Document passage
•••

Marius and Ruth Bodnarius have five children aged from 3 months to 9 years, all of whom were seized last November by the national child welfare agency Barnevernet and placed in three different foster homes.

For several months they were forbidden from seeing and even communicating with their children.

The incident has prompted a huge response from Christian communities worldwide, particularly the Romanian community, as Marius is a Romanian-born citizen. 

Removed from parents

The children were taken away from Marius and Ruth because the authorities were concerned about the children's biblical upbringing.

Minutes from a meeting by the Barnevernet agency state:

"[We are] worried that this is a way of upbringing which is justified by the Bible. [Marius and Ruth's] Bible-based parenting style caused stress for the children, [and we are concerned that the girls might have] an inner conflict [about] not being good enough when it comes to their parents' values."

Houston-based attorney Peter Costea, who is supporting the Bodnarius family, asked:

"Is it child abuse to teach children the Bible? The Norwegian government seems to think that if children believe and act according to their faith taught to them by their parents, then they are too 'rigid' or 'strong-willed.'"

Part of the reason for the children's removal was because the parents occasionally used physical punishment, such as spanking, as a disciplinary method.

However, the Bodnarius family say that they were unaware that the law in Norway is that strict.

The children had expressed no fear of their parents, and when examined, doctors found no signs of physical abuse.

Yet for months the parents were unable to see the five children, and letters from them were withheld by social services.

A judge has now ordered the youngest child Ezekiel, who is seven months old, to be returned to his parents. 

Worldwide support

The Bodnarius' case has garnered worldwide support, with a US petition for the children's removal exceeding 60,000 signatures.

On Saturday over 50 rallies took place in Norway and in the Unites States.

Michael Donnelly, Director of Global Outreach for the Home School Legal Defense Association, said:

"It's hard to understand this kind of ruthless act against a family. All who know the parents report that they are caring and responsible.

"Even if there were legitimate concerns about the parenting of Ruth and Marius — which doesn't appear to be the case — this kind of treatment would still be completely disproportionate. The actions of this agency violate basic human rights norms that Norway has committed to uphold."

•••

Data block
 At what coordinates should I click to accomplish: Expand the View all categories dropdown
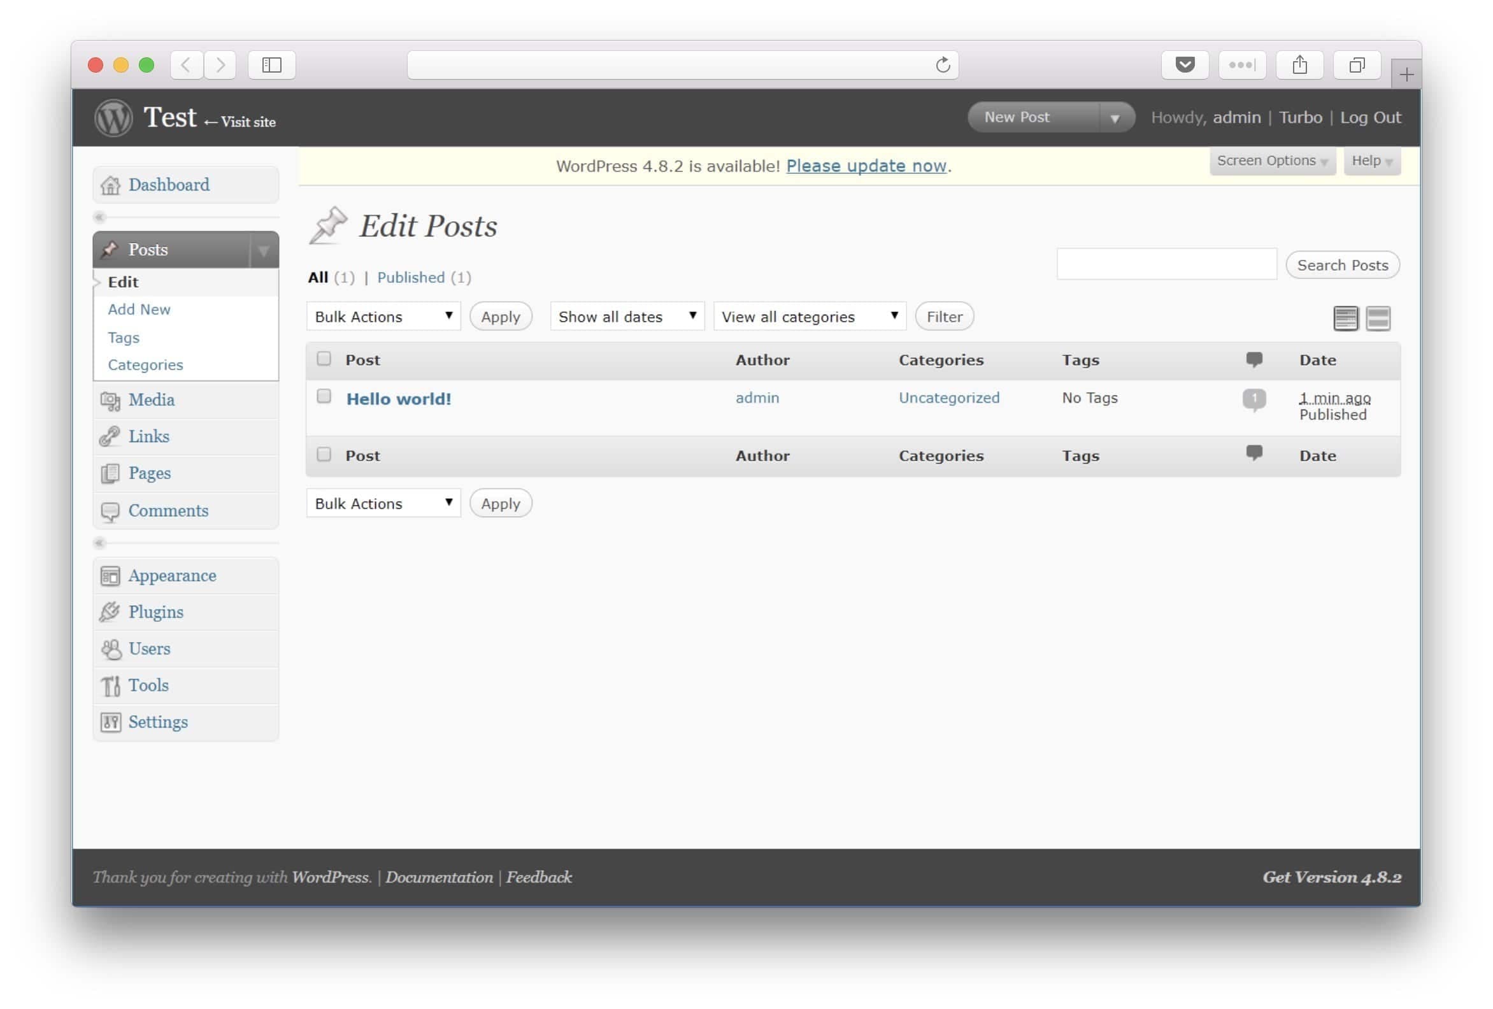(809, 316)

•••

Required work
A. In the Bodnarius article, how old is the child Ezekiel, whom a judge ordered returned to his parents?
B. Reproduce verbatim the stretch of the Bodnarius article from "The children had" through "to his parents.".

Full solutions
A. Seven months old.

B.
The children had expressed no fear of their parents, and when examined, doctors found no signs of physical abuse.

Yet for months the parents were unable to see the five children, and letters from them were withheld by social services.

A judge has now ordered the youngest child Ezekiel, who is seven months old, to be returned to his parents.